▶ **Work task**: Whatever the records say, set them down exactly.

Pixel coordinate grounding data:

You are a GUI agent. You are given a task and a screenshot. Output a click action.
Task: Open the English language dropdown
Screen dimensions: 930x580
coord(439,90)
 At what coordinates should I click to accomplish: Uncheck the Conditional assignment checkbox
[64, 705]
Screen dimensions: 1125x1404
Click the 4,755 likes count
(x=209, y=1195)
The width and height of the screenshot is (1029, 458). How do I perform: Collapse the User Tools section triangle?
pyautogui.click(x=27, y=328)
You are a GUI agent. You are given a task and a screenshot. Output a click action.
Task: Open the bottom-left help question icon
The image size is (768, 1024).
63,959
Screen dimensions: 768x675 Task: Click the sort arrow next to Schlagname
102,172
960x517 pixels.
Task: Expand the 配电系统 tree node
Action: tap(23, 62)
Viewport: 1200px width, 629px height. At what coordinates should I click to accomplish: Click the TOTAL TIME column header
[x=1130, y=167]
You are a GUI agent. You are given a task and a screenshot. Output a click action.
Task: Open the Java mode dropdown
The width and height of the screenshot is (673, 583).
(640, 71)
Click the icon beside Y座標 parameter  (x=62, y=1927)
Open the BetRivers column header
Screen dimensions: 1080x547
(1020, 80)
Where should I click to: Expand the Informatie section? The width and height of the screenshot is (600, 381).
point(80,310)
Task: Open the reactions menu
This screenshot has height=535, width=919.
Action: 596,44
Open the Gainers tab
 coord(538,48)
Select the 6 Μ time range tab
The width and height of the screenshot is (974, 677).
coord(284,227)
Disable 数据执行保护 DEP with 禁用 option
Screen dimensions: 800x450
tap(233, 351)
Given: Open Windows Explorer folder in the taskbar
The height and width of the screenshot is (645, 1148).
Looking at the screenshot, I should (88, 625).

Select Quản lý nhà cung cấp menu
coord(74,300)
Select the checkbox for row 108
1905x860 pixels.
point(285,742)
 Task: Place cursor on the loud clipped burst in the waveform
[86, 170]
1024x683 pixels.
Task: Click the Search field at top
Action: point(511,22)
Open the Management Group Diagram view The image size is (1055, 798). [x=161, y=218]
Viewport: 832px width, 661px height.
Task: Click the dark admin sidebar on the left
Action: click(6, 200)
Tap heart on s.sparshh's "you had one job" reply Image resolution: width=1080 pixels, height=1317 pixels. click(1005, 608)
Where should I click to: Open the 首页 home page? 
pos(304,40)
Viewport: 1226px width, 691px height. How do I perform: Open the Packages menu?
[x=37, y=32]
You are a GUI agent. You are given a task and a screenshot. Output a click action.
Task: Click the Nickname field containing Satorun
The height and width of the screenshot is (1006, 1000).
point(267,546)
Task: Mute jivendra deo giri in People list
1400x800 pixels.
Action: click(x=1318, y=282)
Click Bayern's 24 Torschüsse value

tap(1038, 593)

▶ **Answer to this problem**:
You are a GUI agent. You are given a task and a screenshot. Output a click action.
Task: Open the English language dropdown
Screen dimensions: 930x580
coord(439,90)
 At what coordinates should I click to accomplish: Uncheck the Conditional assignment checkbox
[64, 705]
Screen dimensions: 1125x1404
Click the 4,755 likes count
(x=209, y=1195)
The width and height of the screenshot is (1029, 458). How do I perform: Collapse the User Tools section triangle?
pyautogui.click(x=27, y=328)
You are a GUI agent. You are given a task and a screenshot. Output a click action.
Task: Open the bottom-left help question icon
The image size is (768, 1024).
63,959
Screen dimensions: 768x675 Task: Click the sort arrow next to Schlagname
102,172
960x517 pixels.
Task: Expand the 配电系统 tree node
Action: tap(23, 62)
Viewport: 1200px width, 629px height. At what coordinates should I click to accomplish: Click the TOTAL TIME column header
[x=1130, y=167]
You are a GUI agent. You are given a task and a screenshot. Output a click action.
Task: Open the Java mode dropdown
The width and height of the screenshot is (673, 583).
(640, 71)
Click the icon beside Y座標 parameter  (x=62, y=1927)
Open the BetRivers column header
Screen dimensions: 1080x547
(1020, 80)
Where should I click to: Expand the Informatie section? The width and height of the screenshot is (600, 381).
point(80,310)
Task: Open the reactions menu
This screenshot has height=535, width=919.
Action: 596,44
Open the Gainers tab
 coord(538,48)
Select the 6 Μ time range tab
The width and height of the screenshot is (974, 677).
coord(284,227)
Disable 数据执行保护 DEP with 禁用 option
Screen dimensions: 800x450
tap(233, 351)
Given: Open Windows Explorer folder in the taskbar
The height and width of the screenshot is (645, 1148).
Looking at the screenshot, I should (88, 625).

Select Quản lý nhà cung cấp menu
coord(74,300)
Select the checkbox for row 108
1905x860 pixels.
point(285,742)
 Task: Place cursor on the loud clipped burst in the waveform
[86, 170]
1024x683 pixels.
Task: Click the Search field at top
Action: point(511,22)
Open the Management Group Diagram view The image size is (1055, 798). [x=161, y=218]
Viewport: 832px width, 661px height.
Task: Click the dark admin sidebar on the left
Action: click(6, 200)
Tap heart on s.sparshh's "you had one job" reply Image resolution: width=1080 pixels, height=1317 pixels. click(1005, 608)
Where should I click to: Open the 首页 home page? 
pos(304,40)
Viewport: 1226px width, 691px height. How do I perform: Open the Packages menu?
[x=37, y=32]
You are a GUI agent. You are given a task and a screenshot. Output a click action.
Task: Click the Nickname field containing Satorun
The height and width of the screenshot is (1006, 1000).
point(267,546)
Task: Mute jivendra deo giri in People list
1400x800 pixels.
Action: click(x=1318, y=282)
Click Bayern's 24 Torschüsse value

tap(1038, 593)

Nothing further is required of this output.